Now is a moment of possibility for historians working with medical images. We might start by asking what makes an image ‘sensitive’ or ‘difficult’, who is making that judgement, and in whose interests. We must consider whether it is right to speak and write about images that are not shown to audiences. To do so without including the visual materials, does not show our ‘workings’, that is, it does not share the forms of attentive looking that are indispensable when undertaking research on images. Without illustrations, it becomes impossible to evaluate the interpretations being offered. Ideally our accounts take both verbal and visual forms, so along with attentive looking must go an awareness of the ways in which the words we use shape responses to our work. And if we owe something to historical actors, it is to all of them, to nurses, doctors, health workers of any kind as well as to patients, their families and descendants.

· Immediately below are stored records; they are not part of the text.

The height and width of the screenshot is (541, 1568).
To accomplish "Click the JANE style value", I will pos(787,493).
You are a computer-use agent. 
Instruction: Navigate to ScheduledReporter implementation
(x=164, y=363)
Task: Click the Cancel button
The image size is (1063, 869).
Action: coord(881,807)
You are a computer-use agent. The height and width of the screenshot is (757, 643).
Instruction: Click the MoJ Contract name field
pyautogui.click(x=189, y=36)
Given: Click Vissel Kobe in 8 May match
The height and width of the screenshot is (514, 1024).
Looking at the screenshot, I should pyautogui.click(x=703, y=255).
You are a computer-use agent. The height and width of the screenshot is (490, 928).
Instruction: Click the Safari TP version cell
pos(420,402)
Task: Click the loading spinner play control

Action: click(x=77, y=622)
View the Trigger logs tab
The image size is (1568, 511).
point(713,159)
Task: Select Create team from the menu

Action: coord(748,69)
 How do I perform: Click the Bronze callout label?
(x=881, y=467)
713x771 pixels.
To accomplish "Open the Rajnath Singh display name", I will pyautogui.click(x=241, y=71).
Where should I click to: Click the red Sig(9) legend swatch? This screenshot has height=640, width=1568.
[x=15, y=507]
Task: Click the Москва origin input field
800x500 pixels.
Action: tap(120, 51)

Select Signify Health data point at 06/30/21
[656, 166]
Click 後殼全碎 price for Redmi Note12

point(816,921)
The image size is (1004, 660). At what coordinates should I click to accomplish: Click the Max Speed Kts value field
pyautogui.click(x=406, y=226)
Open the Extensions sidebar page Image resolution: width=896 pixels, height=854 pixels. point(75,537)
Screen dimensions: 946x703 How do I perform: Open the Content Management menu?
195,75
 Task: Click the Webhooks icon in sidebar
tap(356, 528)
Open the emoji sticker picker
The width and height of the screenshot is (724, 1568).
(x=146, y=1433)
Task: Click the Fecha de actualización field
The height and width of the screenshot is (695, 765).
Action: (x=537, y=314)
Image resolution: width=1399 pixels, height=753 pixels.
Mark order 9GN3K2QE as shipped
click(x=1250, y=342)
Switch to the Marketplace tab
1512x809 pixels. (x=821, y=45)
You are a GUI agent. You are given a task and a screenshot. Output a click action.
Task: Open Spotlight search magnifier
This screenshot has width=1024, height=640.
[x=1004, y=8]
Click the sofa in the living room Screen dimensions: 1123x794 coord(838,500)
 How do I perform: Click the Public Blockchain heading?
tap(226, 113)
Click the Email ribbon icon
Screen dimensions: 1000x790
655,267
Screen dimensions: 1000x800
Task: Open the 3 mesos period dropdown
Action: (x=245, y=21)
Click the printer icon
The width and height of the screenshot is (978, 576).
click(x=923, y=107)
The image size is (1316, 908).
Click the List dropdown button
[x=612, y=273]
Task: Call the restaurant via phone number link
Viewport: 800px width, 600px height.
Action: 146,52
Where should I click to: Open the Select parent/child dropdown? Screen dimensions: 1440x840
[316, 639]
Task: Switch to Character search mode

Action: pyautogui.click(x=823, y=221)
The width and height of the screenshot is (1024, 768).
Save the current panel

Attentive looking in the context of the history of medicine raises enumerable questions that may be described as ‘ethical’. It will be more productive if, having granted that ethical considerations pervade all historical practice, we work as a community on generating guidelines that suit the challenges we face. Unanimity may not be possible, and there will be an on-going process of discussion, refinement and constant reappraisal. It’s vital that these conversations are shared with audiences that are as broad as possible. It will never be feasible now to restrict the availability of digital imagery, but we can share widely our ideas about how to handle and interpret them. It will always be worth developing our self-awareness as historians, and as attentive, skilled interpreters of the visual culture generated in relation to medicine and health.